- _WHAT TO PRODUCE_: Return every entry exactly. Leave nothing out.

- _TASK INPUTS_:
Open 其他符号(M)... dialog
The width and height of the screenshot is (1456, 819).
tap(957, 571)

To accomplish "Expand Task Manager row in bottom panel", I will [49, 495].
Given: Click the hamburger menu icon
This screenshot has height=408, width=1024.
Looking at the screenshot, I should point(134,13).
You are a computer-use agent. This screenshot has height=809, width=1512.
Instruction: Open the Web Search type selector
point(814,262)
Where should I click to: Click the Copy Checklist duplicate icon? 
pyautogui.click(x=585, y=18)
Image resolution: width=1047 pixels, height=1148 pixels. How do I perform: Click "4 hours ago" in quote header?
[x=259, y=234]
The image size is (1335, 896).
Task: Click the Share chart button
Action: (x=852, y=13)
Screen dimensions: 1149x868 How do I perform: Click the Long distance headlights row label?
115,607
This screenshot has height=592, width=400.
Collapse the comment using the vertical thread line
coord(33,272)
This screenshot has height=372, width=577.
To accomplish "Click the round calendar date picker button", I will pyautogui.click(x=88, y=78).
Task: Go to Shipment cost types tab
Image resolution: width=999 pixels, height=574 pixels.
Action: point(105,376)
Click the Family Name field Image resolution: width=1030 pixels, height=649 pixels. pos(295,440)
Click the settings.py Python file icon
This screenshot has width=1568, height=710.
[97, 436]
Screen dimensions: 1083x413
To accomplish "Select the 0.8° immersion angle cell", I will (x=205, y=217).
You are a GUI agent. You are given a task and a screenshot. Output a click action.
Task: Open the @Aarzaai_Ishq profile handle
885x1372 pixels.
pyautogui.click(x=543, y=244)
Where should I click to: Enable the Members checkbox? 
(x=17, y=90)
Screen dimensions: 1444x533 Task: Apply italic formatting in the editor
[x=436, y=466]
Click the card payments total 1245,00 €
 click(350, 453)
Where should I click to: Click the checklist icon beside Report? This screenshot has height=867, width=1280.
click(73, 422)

- _EXERCISE RESULT_:
Open 其他符号(M)... dialog
The width and height of the screenshot is (1456, 819).
tap(957, 571)

To accomplish "Expand Task Manager row in bottom panel", I will [49, 495].
Given: Click the hamburger menu icon
This screenshot has height=408, width=1024.
Looking at the screenshot, I should point(134,13).
You are a computer-use agent. This screenshot has height=809, width=1512.
Instruction: Open the Web Search type selector
point(814,262)
Where should I click to: Click the Copy Checklist duplicate icon? 
pyautogui.click(x=585, y=18)
Image resolution: width=1047 pixels, height=1148 pixels. How do I perform: Click "4 hours ago" in quote header?
[x=259, y=234]
The image size is (1335, 896).
Task: Click the Share chart button
Action: (x=852, y=13)
Screen dimensions: 1149x868 How do I perform: Click the Long distance headlights row label?
115,607
This screenshot has height=592, width=400.
Collapse the comment using the vertical thread line
coord(33,272)
This screenshot has height=372, width=577.
To accomplish "Click the round calendar date picker button", I will pyautogui.click(x=88, y=78).
Task: Go to Shipment cost types tab
Image resolution: width=999 pixels, height=574 pixels.
Action: point(105,376)
Click the Family Name field Image resolution: width=1030 pixels, height=649 pixels. pos(295,440)
Click the settings.py Python file icon
This screenshot has width=1568, height=710.
[97, 436]
Screen dimensions: 1083x413
To accomplish "Select the 0.8° immersion angle cell", I will (x=205, y=217).
You are a GUI agent. You are given a task and a screenshot. Output a click action.
Task: Open the @Aarzaai_Ishq profile handle
885x1372 pixels.
pyautogui.click(x=543, y=244)
Where should I click to: Enable the Members checkbox? 
(x=17, y=90)
Screen dimensions: 1444x533 Task: Apply italic formatting in the editor
[x=436, y=466]
Click the card payments total 1245,00 €
 click(350, 453)
Where should I click to: Click the checklist icon beside Report? This screenshot has height=867, width=1280.
click(73, 422)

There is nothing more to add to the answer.